Reproduce every record exactly as given.

### DATASET
+--

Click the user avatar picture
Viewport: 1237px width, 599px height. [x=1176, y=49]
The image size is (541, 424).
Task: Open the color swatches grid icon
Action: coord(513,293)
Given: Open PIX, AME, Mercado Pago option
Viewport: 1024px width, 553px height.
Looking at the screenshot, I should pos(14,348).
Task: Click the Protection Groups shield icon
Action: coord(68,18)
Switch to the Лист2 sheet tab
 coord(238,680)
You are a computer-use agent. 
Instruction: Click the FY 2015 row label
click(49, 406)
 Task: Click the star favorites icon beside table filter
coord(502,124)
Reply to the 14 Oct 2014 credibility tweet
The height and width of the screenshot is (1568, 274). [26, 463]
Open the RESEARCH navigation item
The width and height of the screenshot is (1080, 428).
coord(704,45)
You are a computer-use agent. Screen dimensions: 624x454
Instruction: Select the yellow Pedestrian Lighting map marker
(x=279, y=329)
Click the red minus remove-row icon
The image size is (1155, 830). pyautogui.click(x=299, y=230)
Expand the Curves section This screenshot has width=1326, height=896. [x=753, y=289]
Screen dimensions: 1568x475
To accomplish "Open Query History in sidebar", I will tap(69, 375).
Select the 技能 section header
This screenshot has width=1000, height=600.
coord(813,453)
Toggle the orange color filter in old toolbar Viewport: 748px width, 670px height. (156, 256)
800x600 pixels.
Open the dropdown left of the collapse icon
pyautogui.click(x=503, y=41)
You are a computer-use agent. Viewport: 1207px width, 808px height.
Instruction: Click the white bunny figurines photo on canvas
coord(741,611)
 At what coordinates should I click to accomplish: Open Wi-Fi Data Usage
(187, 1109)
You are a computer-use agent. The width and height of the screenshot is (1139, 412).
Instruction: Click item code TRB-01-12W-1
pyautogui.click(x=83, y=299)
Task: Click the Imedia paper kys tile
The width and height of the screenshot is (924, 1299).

+--

### TASK OUTPUT
Click the user avatar picture
Viewport: 1237px width, 599px height. [x=1176, y=49]
The image size is (541, 424).
Task: Open the color swatches grid icon
Action: coord(513,293)
Given: Open PIX, AME, Mercado Pago option
Viewport: 1024px width, 553px height.
Looking at the screenshot, I should pos(14,348).
Task: Click the Protection Groups shield icon
Action: coord(68,18)
Switch to the Лист2 sheet tab
 coord(238,680)
You are a computer-use agent. 
Instruction: Click the FY 2015 row label
click(49, 406)
 Task: Click the star favorites icon beside table filter
coord(502,124)
Reply to the 14 Oct 2014 credibility tweet
The height and width of the screenshot is (1568, 274). [26, 463]
Open the RESEARCH navigation item
The width and height of the screenshot is (1080, 428).
coord(704,45)
You are a computer-use agent. Screen dimensions: 624x454
Instruction: Select the yellow Pedestrian Lighting map marker
(x=279, y=329)
Click the red minus remove-row icon
The image size is (1155, 830). pyautogui.click(x=299, y=230)
Expand the Curves section This screenshot has width=1326, height=896. [x=753, y=289]
Screen dimensions: 1568x475
To accomplish "Open Query History in sidebar", I will tap(69, 375).
Select the 技能 section header
This screenshot has width=1000, height=600.
coord(813,453)
Toggle the orange color filter in old toolbar Viewport: 748px width, 670px height. (156, 256)
800x600 pixels.
Open the dropdown left of the collapse icon
pyautogui.click(x=503, y=41)
You are a computer-use agent. Viewport: 1207px width, 808px height.
Instruction: Click the white bunny figurines photo on canvas
coord(741,611)
 At what coordinates should I click to accomplish: Open Wi-Fi Data Usage
(187, 1109)
You are a computer-use agent. The width and height of the screenshot is (1139, 412).
Instruction: Click item code TRB-01-12W-1
pyautogui.click(x=83, y=299)
Task: Click the Imedia paper kys tile
The width and height of the screenshot is (924, 1299).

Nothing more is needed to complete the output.